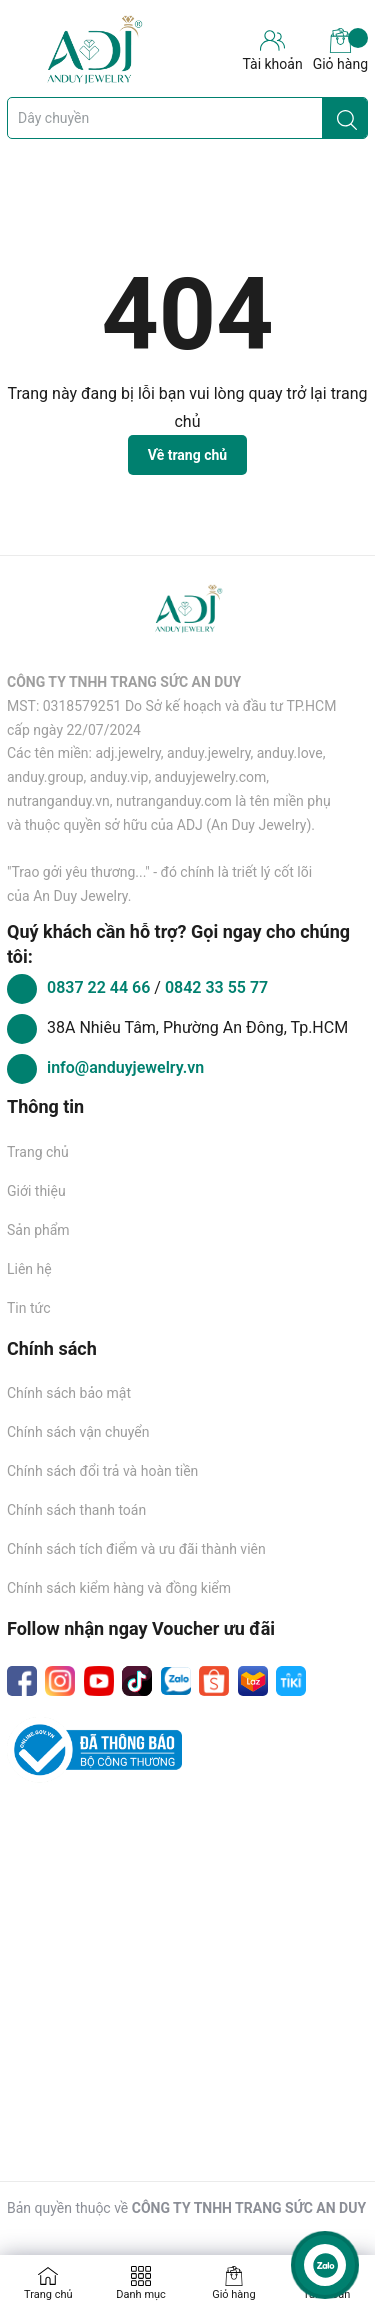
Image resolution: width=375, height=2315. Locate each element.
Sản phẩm (38, 1230)
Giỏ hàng (340, 50)
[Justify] (347, 118)
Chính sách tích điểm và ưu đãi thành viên (136, 1549)
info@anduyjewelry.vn (125, 1067)
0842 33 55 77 (216, 987)
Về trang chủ (187, 455)
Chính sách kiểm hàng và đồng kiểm (119, 1588)
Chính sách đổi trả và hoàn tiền (102, 1471)
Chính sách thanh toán (76, 1510)
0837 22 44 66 (100, 987)
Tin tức (29, 1308)
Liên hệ (29, 1269)
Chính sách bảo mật (69, 1393)
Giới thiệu (36, 1191)
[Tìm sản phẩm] (187, 118)
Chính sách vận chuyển (78, 1432)
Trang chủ (38, 1152)
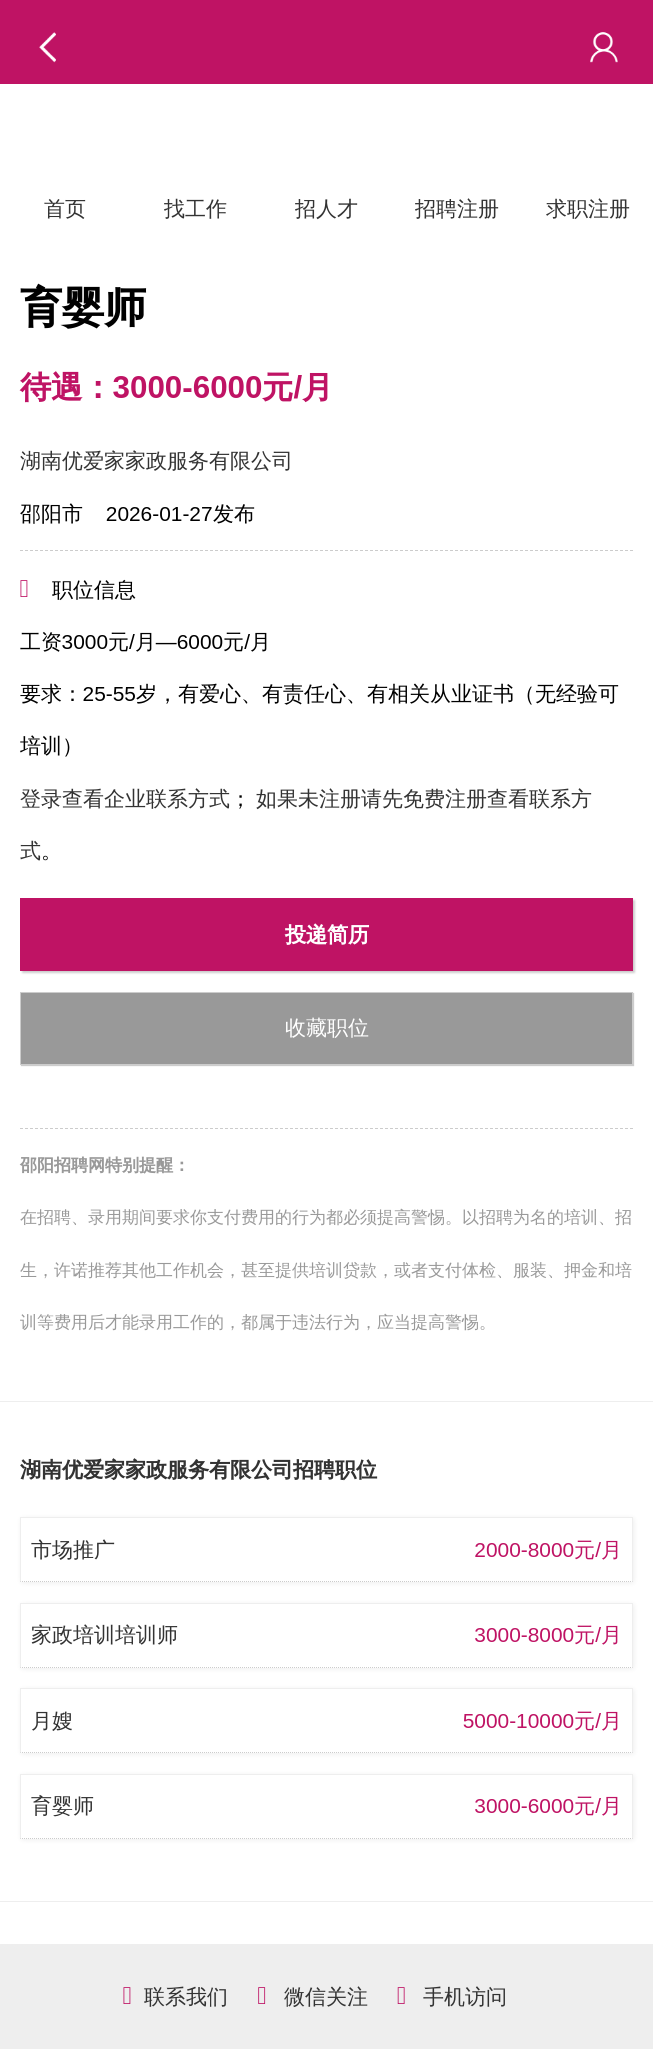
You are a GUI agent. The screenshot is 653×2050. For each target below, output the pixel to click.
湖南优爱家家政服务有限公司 (156, 460)
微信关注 (326, 1996)
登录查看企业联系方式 (125, 798)
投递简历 (327, 934)
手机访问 (465, 1996)
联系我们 (186, 1996)
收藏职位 (327, 1027)
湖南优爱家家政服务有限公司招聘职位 (198, 1469)
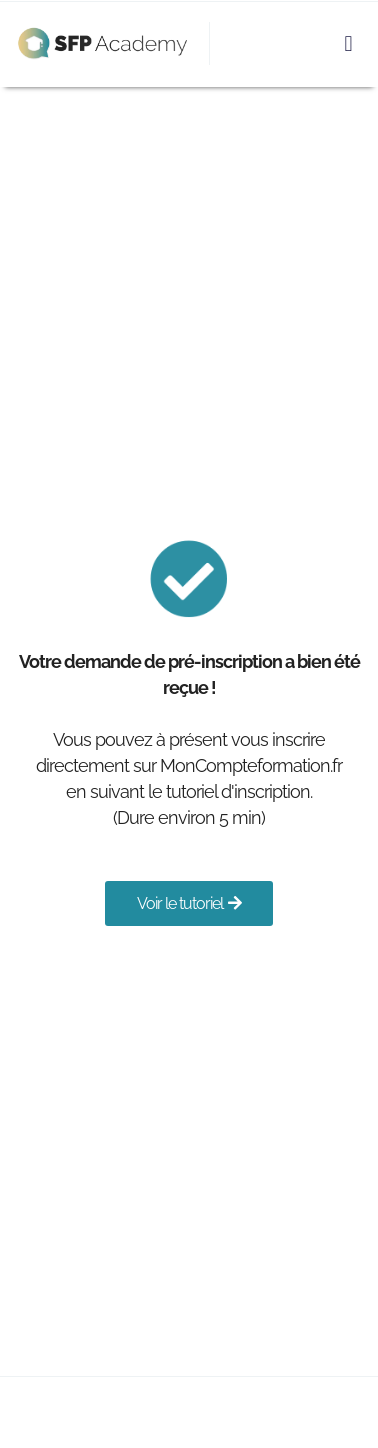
====================
Rewrite the lines above, substituting "Quy định" for every occurrence of "Chính sách" and leaving everything else as it is. Omit the pictures.

Image resolution: width=375, height=2315. Locate each element.
Sản phẩm (38, 1230)
Giỏ hàng (340, 50)
[Justify] (347, 118)
Quy định tích điểm và ưu đãi thành viên (136, 1549)
info@anduyjewelry.vn (125, 1067)
0842 33 55 77 (216, 987)
Về trang chủ (187, 455)
Quy định kiểm hàng và đồng kiểm (119, 1588)
Quy định đổi trả và hoàn tiền (102, 1471)
Quy định thanh toán (76, 1510)
0837 22 44 66 (100, 987)
Tin tức (29, 1308)
Liên hệ (29, 1269)
Quy định bảo mật (69, 1393)
Giới thiệu (36, 1191)
[Tìm sản phẩm] (187, 118)
Quy định vận chuyển (78, 1432)
Trang chủ (38, 1152)
You are a GUI agent. The screenshot is 653×2050. For each target below, output the pixel to click.
湖南优爱家家政服务有限公司 (156, 460)
微信关注 (326, 1996)
登录查看企业联系方式 (125, 798)
投递简历 (327, 934)
手机访问 (465, 1996)
联系我们 (186, 1996)
收藏职位 (327, 1027)
湖南优爱家家政服务有限公司招聘职位 (198, 1469)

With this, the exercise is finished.